▶ SCOPO DELL'ESERCIZIO
Trascriva senza alcuna modifica le righe dell'elenco, partendo dalla prima e fermandosi dopo quella che contiene "point(196,63)", inclusa.

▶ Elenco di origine
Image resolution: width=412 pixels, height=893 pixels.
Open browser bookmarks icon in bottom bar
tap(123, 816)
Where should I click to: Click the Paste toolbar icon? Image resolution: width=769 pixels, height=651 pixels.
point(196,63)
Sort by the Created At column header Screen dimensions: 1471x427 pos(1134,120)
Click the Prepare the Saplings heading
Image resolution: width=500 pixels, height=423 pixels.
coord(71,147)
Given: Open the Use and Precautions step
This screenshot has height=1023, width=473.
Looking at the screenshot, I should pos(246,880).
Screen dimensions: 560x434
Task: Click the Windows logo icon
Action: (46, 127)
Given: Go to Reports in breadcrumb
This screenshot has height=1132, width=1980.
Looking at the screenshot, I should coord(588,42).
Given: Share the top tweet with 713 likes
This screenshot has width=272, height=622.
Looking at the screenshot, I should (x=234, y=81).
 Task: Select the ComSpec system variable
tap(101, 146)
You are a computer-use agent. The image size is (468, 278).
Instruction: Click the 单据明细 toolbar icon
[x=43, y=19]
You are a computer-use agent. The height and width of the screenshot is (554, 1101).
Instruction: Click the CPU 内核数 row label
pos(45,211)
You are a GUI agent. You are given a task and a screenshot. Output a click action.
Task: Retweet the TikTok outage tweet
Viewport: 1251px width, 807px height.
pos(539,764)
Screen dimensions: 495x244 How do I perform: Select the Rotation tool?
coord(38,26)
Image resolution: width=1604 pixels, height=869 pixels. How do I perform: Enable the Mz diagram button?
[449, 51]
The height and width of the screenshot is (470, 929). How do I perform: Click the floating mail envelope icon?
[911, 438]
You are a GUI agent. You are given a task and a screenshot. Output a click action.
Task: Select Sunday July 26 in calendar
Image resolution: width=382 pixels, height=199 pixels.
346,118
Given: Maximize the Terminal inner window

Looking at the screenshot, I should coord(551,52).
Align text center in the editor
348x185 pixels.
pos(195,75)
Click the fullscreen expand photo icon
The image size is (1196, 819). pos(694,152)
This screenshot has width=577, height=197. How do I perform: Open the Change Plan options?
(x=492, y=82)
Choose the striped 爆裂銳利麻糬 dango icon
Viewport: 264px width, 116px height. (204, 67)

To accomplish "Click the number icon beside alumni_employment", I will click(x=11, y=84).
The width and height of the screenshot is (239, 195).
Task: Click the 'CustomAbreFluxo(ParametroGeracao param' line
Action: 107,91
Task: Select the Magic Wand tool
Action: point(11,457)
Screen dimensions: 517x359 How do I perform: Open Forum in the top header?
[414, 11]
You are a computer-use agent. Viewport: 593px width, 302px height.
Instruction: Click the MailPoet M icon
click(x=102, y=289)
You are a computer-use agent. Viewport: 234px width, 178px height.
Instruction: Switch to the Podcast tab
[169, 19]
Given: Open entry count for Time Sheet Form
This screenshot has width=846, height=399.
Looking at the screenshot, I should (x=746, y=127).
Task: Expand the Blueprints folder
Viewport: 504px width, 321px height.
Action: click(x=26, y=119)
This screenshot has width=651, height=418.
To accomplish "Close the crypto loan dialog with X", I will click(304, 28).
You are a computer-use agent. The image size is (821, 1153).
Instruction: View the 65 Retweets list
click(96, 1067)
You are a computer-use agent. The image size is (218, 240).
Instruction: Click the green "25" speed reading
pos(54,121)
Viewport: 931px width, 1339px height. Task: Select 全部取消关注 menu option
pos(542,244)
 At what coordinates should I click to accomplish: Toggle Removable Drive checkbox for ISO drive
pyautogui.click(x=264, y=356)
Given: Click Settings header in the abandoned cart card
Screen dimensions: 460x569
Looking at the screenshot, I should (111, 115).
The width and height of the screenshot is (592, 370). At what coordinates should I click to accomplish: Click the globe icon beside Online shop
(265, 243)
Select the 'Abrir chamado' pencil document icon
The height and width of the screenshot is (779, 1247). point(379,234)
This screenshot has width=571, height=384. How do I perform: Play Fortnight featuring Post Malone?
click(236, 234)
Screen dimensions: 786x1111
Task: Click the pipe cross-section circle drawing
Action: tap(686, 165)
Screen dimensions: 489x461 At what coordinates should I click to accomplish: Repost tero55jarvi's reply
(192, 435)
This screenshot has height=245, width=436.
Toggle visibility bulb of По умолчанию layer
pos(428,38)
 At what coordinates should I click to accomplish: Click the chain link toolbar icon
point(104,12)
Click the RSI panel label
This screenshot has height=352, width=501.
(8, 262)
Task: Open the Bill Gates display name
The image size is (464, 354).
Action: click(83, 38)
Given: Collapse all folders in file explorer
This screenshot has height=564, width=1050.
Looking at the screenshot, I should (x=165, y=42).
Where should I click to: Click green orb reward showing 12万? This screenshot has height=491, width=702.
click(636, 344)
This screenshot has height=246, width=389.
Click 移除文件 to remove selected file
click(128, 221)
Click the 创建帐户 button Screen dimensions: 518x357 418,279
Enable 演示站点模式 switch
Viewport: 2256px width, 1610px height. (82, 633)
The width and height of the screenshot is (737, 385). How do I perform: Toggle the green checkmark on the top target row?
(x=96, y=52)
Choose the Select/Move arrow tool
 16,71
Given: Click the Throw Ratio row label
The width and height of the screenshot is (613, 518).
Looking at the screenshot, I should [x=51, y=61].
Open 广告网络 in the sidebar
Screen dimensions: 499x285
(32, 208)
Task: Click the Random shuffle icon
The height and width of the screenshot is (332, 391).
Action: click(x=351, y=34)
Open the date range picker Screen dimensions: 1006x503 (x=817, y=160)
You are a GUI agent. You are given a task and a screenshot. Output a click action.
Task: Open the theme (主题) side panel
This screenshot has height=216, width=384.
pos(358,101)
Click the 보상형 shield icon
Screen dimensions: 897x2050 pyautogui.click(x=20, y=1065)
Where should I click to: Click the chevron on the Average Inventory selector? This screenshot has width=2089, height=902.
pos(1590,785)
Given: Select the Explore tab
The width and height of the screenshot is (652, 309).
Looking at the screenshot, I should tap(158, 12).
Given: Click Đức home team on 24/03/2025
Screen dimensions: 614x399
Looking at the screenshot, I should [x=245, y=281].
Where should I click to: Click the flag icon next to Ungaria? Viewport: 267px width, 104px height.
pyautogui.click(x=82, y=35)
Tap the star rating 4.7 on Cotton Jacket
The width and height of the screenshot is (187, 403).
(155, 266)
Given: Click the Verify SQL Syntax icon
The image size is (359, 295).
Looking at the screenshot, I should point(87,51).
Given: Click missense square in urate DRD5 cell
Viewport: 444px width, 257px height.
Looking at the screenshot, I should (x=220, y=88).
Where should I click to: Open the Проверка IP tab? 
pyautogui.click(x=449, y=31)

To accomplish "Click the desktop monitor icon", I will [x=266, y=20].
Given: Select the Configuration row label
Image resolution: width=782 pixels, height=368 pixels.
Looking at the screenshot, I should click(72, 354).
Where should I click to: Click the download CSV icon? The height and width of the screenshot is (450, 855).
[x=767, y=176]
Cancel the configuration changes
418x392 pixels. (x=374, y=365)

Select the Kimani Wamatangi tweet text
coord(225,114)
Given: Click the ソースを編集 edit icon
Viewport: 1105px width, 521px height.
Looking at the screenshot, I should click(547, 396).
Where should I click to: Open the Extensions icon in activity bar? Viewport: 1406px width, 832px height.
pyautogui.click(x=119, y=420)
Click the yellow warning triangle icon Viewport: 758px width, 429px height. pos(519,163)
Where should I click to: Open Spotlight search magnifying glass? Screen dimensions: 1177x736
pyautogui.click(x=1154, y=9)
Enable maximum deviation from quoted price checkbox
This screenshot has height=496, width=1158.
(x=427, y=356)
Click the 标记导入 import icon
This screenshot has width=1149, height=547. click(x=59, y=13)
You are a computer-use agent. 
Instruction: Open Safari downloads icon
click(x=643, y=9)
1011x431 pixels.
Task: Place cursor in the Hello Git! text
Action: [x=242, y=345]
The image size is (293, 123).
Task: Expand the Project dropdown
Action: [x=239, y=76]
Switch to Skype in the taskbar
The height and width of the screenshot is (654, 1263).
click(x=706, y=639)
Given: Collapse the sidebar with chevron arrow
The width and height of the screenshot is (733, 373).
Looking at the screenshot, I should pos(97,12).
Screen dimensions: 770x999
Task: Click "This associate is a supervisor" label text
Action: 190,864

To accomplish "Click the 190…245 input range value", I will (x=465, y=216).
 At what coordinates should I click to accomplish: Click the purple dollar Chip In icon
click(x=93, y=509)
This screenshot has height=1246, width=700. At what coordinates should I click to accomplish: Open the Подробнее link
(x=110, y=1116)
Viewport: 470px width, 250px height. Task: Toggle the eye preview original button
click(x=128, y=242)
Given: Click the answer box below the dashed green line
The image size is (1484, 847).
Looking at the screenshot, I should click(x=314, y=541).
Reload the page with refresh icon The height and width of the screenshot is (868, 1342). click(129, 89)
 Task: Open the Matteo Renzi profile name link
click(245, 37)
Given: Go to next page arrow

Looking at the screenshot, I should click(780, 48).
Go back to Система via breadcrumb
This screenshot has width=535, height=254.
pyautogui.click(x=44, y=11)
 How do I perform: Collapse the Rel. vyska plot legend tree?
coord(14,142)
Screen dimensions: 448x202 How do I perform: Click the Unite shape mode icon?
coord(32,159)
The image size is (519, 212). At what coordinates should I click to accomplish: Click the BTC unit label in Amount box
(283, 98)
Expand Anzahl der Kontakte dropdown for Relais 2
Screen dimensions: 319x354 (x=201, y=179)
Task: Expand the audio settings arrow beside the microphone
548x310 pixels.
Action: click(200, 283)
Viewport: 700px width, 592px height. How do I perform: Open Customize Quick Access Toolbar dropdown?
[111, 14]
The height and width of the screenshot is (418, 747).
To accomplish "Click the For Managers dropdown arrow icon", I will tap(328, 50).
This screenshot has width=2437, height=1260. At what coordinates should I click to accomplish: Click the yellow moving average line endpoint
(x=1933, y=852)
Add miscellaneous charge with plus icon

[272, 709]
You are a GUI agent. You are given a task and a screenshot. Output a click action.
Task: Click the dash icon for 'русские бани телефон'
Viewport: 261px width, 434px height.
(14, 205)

▶ RISULTATO RICHIESTO
Image resolution: width=412 pixels, height=893 pixels.
Open browser bookmarks icon in bottom bar
tap(123, 816)
Where should I click to: Click the Paste toolbar icon? Image resolution: width=769 pixels, height=651 pixels.
point(196,63)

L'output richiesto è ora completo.